After a federal jury held Los Angeles County Sheriff Lee Baca personally responsible (to the tune of $100,000) in October for a jailhouse beating allegedly administered by deputies, Baca-watchers have been waiting for another expensive shoe to drop.
The Tyler Willis lawsuit that accused the sheriff of being personally liable (which is unusual) was made possible by a July 2011 decision (pdf) from the U.S. Ninth Circuit Court of Appeals concerning another inmate, Dion Starr. Starr, who is black, said he was stabbed 23 times by Latino gang members and claimed the sheriff was responsible for procedures and security deficiencies that led to his assault.
The appellate court agreed and last week the county Board of Supervisors approved a $722,000 settlement of a civil lawsuit that claimed the sheriff’s “deliberate indifference” to the jail’s unsafe condition. Starr was an inmate at the jail awaiting trial in 2006 when a group of inmates gathered outside his cell and threatened to harm him, according to the court record. He yelled to deputies for help, but instead, they unlocked his cell and allowed the attackers in.
Starr was stabbed 23 times and while he lay bleeding, after the attackers had left, deputies came in, yelled at him “nigger lay down” and “shut up nigger” while repeatedly kicking him in the face and body. Other deputes watched.
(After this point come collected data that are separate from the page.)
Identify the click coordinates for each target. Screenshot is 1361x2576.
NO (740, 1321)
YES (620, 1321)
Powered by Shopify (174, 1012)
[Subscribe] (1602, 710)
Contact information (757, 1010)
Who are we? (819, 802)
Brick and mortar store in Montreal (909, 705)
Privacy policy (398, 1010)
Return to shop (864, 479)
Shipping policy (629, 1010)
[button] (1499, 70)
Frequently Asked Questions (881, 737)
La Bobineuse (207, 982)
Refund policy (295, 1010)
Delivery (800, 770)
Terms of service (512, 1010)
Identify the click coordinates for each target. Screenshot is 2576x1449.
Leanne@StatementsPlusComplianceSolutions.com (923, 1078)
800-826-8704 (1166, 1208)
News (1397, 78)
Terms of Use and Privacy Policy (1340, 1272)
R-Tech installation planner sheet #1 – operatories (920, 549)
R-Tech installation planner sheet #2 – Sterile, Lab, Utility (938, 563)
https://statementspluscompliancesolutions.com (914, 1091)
Afterward, a deputy interfered with him receiving medical attention.
Starr’s lawsuit, citing repeated federal investigations since 1996 and a 2005 report on racial violence in county jails by special counsel Merrick Bobb, argued that Baca knew things were out of control in the jail and was therefore responsible. A U.S. District Court judge threw the case out in 2008, citing a U.S. Supreme Court decision that top officials can’t be held responsible for the behavior of subordinates.
But a three-member panel of appellate judges reinstated the case and decided 2-1 in Starr’s favor, ruling the high-court decision was trumped by the constitutional issues the plaintiff raised. They said Starr was alleging unconstitutional confinement in violation of the Eighth Amendment’s prohibition against cruel and unusual punishment “as incorporated through the Due Process Clause of the Fourteenth Amendment,” not purposeful discrimination.
An appeal that the entire 11-member court hear that case was denied. But Baca’s lawyers said they will pursue further appeals and it remains unclear if county taxpayers will be picking up his tab.